Stored data entries
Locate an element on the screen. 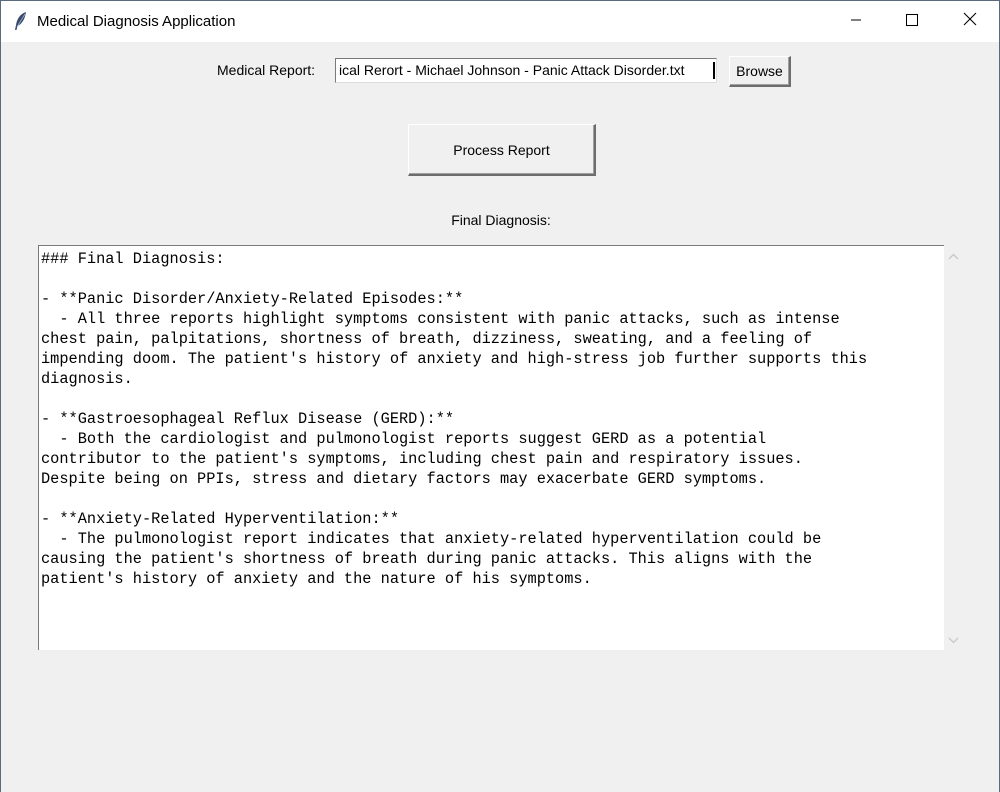 The width and height of the screenshot is (1000, 792). title-bar: Medical Diagnosis Application is located at coordinates (500, 22).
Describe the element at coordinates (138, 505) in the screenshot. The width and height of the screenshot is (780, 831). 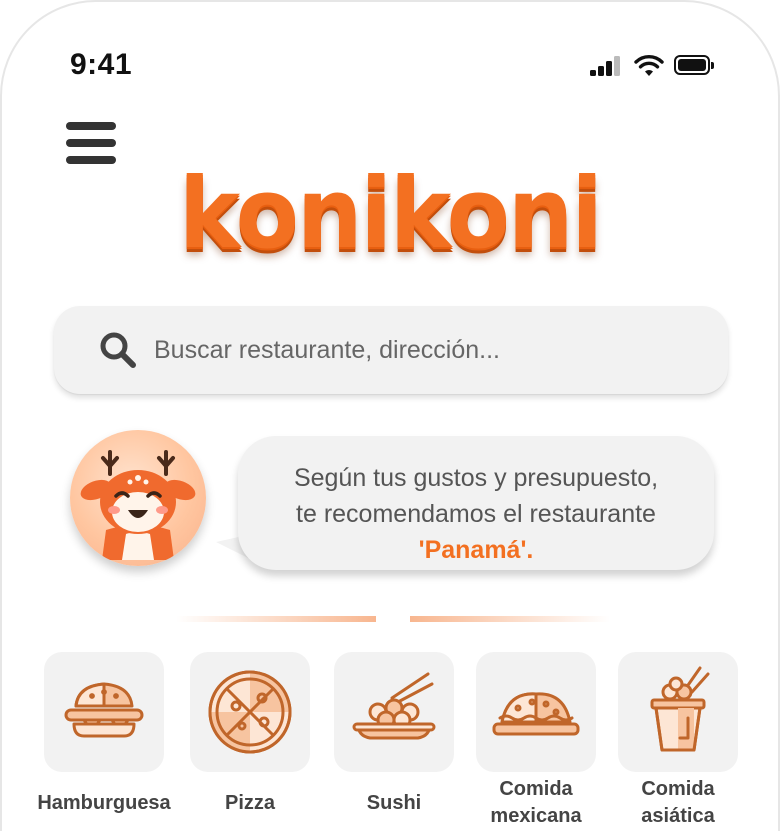
I see `deer-mascot-icon` at that location.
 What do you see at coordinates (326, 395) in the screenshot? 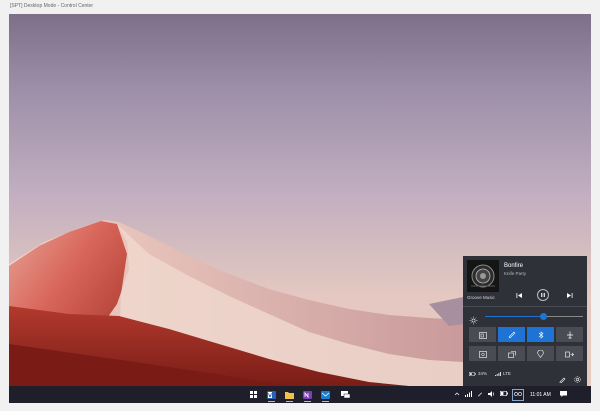
I see `mail-icon` at bounding box center [326, 395].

▶ _Your task_: In the listing, starting at the line that contains "Describe the element" and ending at the end of the listing, change "screenshot" to "image" and leave everything else as it is. Omit the pictures from your answer.

▶ _Output for this task_:
Describe the element at coordinates (138, 505) in the image. The width and height of the image is (780, 831). 
I see `deer-mascot-icon` at that location.
 What do you see at coordinates (326, 395) in the image? 
I see `mail-icon` at bounding box center [326, 395].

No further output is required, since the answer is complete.